何にも邪魔されない親密な部屋で、ロザリー様は私の首筋に鼻を寄せていらっしゃいました。
「なるほど、髪よりは肌に……。その人のにおいの薄い膜の下に花弁が入り込むのだね」
私はくすぐったさにもぞもぞと動きたくなるのをこらえました。
そっと自分の手首の内側を嗅いでみましたが、薔薇を感じとることはできませんでした。
ロザリー様は指先でも匂いを探ろうとなさるかのように、私の肌に触れられました。
「……イラ」
ため息のようにひそやかにロザリー様は私をお呼びになりました。その唇はまだ触れんばかりの近さにありました。私は「はい」とお返事して続きのお言葉を待ちました。

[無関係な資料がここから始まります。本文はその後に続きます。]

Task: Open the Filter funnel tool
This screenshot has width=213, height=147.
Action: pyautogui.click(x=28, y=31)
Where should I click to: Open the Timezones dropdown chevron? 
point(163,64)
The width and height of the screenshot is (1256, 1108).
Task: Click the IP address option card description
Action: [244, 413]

「イラ。君はその身に何も纏わないのがいちばん美しいようだ」
体の中の『乙女の生き血』が燃え上がったかと思いました。胸の薔薇が頬に、耳に、音を立てて血を流し込みます。
「ロ、ロザリー様、何をおっしゃって……!」
ロザリー様が私の首筋から顔を上げられました。そしてご自身が口になさったことにたった今気付かれたといったご様子で、慌てて私に触れていた手を離されました。
「あ、ええと、イラ……。すまない、香水の話のつもりだったのだけれど、その……、いや、おかしなことを言ってしまったね」
私は恥ずかしさに俯いたまま申し上げました。
「いいえ、私のほうこそ申し訳ありません、は、はしたない誤解を……」
ロザリー様は「いや……」と控え目に私の頭を引き寄せられましたが、一瞬後には離されました。

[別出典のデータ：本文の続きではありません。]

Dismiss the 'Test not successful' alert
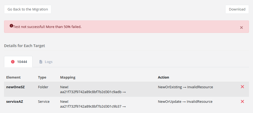253x113 pixels. tap(241, 27)
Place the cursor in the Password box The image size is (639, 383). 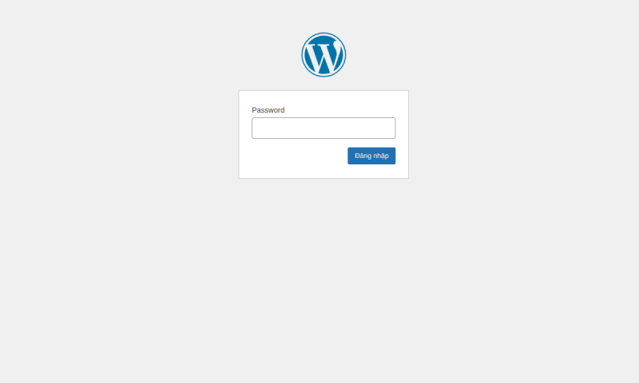(323, 128)
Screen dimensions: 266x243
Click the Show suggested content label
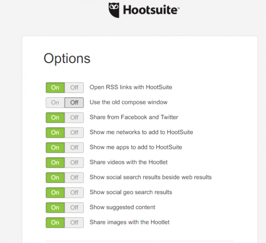click(122, 207)
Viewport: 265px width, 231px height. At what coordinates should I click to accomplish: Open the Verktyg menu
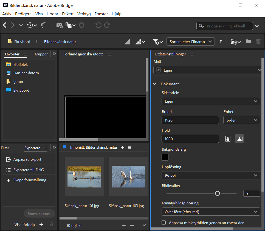click(84, 14)
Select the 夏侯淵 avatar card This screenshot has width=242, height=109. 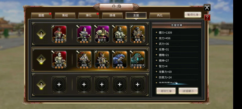[59, 34]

「……また、君に何か不用意なことをしてしまいそうだ。今晩はもう眠っておいで」
すまない、とロザリー様は再び謝罪を口に出されました。私は首を振り、けれども「承知いたしました」とお返事申し上げました。
ロザリー様は静かに部屋を出て行かれました。眠るにはまだだいぶ早い時間でしたが、私はベッドに横になり、私の薄い皮膚の下に潜んでいるという薔薇の甘い香りを知ろうと、体を丸めて深く息を吸いました。

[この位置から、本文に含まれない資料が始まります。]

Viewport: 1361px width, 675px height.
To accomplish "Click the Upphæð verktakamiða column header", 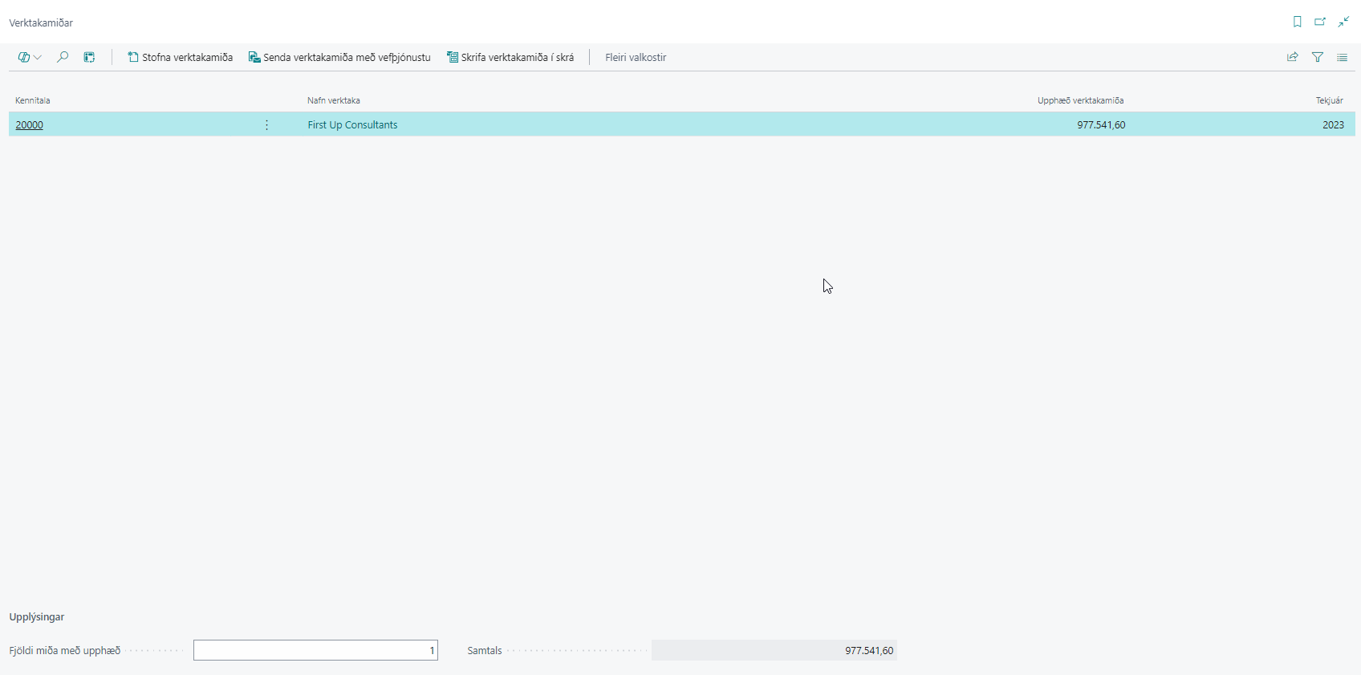I will 1079,100.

温かくゆったりとした呼吸のおかげか、自分でも気付かないうちにぐっすりと眠りについていました。
翌朝からは『乙女の生き血』を飲むことはありませんでした。この香水がどのように香りをもたらすか、ロザリー様は既にすっかりとご存知でしたし、私へのあのお言葉は鮮やかに胸を熱くさせました。
冬に向けて香水をお作りになる合間に、ロザリー様は私の髪や肌に頬を寄せられました。ロザリー様は私のことを「柔らかな光の匂い」と形容なさいました。
『乙女の生き血』はその名前に少し眉をひそめられることもありましたが、もちろん香りが素晴らしかったこともあって、人の関心を引いたようでした。
次の春にもロザリー様は多くの薔薇を使って『乙女の生き血』を作っていらっしゃいました。
私はその甘酸っぱく馥郁とした香りの中でお手伝いをいたしました。
細いガラスの管から真紅の液体がぽたり、ぽたりと落ちます。それにとろりと煮詰めた果汁を加えて混ぜて、目にも舌にも、もちろん鼻にも鮮やかな『乙女の生き血』は作られるのでした。
できたばかりのほの温かい香水を少量グラスに取られ、ロザリー様はおっしゃいました。
「イラ、今年初めての香水を君にあげよう。新鮮でこの上なく馨しい」
ロザリー様の手の中で、『乙女の生き血』が踊りました。私はその指先に手のひらを添えました。
「ありがとうございます、ロザリー様。……実はもうひとつ、ほしいものがございます」
「なんだい? なんでも言ってごらん」
私はロザリー様の優しい灰色の瞳を見上げました。
「次の、新月の晩に……」
温度のない白い指、けれども私を永らえさせる血を持った指に唇をそっと触れさせます。濃厚で甘い赤薔薇が胸に開きました。頭の上でロザリー様がささやかにお笑いになる声が聞こえました。